Azerbaijan refuses to hold talks based on Soviet-era maps - Armenian Foreign Ministry

YEREVAN. July 20 (Interfax) - Azerbaijan refuses to hold talks on establishing a demilitarized zone and troop withdrawals based on the maps used by the General Staff of the Soviet Armed Forces, Armenian Foreign Minister Ararat Mirzoyan has said.

"One of the most important issues in these negotiations relates to the mutual recognition of the existing interstate borders. According to the Almaty Declaration of 1991, the administrative borders of the former Soviet Republics of Armenia and Azerbaijan were recognized as interstate borders," Mirzoyan said at a special meeting held at Armenia's request by the Permanent Council of the Organization for Security and Co-operation in Europe in Vienna on Thursday.

Armenia favors a clear-cut border in order to "avoid any future territorial claims and exclude the possibility of use of force for materializing those claims," he said.

"We propose to recognize as the basis for the delimitation of the state border the most recent existing maps. [We also propose] to create a demilitarized zone on the borderline between Armenia and Azerbaijan.
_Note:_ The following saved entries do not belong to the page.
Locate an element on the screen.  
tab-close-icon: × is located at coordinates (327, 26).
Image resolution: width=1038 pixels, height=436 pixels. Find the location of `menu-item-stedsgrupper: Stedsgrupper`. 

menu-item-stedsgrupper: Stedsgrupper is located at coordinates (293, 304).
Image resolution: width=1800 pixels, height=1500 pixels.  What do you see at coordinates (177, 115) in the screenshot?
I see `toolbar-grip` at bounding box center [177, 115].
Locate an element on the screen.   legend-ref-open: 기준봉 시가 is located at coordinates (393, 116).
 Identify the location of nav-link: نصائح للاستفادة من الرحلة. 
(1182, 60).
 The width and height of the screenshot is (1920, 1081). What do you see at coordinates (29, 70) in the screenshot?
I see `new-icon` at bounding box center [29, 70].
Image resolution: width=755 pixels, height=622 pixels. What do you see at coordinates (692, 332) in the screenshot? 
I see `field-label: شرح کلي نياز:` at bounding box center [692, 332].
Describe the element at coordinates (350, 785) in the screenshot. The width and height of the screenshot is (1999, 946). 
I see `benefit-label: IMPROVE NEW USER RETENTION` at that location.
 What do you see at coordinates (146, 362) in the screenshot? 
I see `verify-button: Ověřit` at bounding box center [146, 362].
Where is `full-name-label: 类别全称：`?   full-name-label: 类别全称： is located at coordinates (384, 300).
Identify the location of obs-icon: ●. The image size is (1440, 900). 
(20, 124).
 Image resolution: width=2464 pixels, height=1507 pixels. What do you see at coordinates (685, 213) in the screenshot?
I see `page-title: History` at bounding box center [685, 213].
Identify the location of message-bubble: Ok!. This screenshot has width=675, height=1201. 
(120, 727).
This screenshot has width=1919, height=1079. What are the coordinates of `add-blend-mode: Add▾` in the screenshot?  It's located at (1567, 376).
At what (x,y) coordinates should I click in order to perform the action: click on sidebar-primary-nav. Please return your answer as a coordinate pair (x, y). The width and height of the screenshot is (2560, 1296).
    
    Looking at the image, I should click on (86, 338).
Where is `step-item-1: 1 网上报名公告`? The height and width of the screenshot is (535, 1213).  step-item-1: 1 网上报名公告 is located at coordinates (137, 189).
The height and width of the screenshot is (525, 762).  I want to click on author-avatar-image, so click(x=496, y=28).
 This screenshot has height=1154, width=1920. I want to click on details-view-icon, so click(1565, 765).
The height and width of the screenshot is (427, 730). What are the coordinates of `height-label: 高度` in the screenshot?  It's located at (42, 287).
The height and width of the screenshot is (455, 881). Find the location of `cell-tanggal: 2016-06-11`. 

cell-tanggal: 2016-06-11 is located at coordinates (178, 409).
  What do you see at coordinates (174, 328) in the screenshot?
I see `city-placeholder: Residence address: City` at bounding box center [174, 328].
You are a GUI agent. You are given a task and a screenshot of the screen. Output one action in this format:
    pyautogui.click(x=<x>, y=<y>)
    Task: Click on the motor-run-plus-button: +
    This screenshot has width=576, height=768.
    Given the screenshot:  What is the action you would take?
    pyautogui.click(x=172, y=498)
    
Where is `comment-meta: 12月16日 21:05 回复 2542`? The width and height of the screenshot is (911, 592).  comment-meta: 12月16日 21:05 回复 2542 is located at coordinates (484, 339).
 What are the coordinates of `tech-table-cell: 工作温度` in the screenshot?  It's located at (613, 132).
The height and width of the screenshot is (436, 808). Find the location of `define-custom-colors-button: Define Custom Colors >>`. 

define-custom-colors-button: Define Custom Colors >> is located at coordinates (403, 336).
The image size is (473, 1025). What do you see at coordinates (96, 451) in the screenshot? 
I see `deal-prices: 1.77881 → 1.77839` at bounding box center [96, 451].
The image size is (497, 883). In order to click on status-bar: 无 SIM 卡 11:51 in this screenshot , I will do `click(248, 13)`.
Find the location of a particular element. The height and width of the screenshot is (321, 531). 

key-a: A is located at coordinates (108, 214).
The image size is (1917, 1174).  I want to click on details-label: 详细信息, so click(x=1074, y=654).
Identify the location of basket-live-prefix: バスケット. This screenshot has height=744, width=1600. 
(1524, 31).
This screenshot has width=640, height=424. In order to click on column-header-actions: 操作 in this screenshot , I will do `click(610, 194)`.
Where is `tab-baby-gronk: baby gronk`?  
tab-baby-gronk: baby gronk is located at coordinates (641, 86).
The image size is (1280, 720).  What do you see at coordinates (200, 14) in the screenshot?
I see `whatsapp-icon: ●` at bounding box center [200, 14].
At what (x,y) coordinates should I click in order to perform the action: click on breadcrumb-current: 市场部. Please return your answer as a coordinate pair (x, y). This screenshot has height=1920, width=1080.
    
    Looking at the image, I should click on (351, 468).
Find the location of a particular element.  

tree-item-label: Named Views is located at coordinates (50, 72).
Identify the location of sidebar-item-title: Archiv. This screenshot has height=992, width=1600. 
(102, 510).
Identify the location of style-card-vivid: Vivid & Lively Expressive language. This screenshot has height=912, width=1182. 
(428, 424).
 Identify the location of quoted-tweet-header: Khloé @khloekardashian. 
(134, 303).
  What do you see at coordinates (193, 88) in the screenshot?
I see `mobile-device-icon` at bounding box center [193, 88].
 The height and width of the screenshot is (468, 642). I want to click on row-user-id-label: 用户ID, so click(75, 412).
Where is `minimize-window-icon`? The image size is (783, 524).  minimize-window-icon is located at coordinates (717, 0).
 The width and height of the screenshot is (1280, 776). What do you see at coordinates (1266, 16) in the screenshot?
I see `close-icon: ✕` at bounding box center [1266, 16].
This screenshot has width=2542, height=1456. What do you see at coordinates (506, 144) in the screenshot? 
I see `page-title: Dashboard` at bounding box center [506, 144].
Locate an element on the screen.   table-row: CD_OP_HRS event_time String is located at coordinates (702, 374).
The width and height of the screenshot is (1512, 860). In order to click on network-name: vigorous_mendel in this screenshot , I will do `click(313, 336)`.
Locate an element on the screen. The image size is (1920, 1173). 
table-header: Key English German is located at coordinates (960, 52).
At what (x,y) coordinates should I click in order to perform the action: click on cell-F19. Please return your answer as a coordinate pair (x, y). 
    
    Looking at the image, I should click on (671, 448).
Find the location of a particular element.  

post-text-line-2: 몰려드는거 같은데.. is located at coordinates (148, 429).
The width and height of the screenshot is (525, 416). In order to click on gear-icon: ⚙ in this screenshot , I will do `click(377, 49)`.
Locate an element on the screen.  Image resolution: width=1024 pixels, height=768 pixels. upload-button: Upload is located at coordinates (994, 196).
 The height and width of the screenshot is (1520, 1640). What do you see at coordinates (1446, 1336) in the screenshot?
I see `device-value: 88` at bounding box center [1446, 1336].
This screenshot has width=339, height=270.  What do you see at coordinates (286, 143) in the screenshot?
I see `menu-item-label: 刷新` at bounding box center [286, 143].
Our suggestion is to relocate the forces to the borderline defined in the 1975 USSR General Staff maps and start discussions on modalities of the mentioned demilitarized zone or the distancing of forces," Mirzoyan said.

"Unfortunately, the Azerbaijani side is still hesitant to engage in these discussions, and the proposal of the Armenian side on mechanisms which was provided to Azerbaijan in written form more than a year ago has not been even considered.," he said.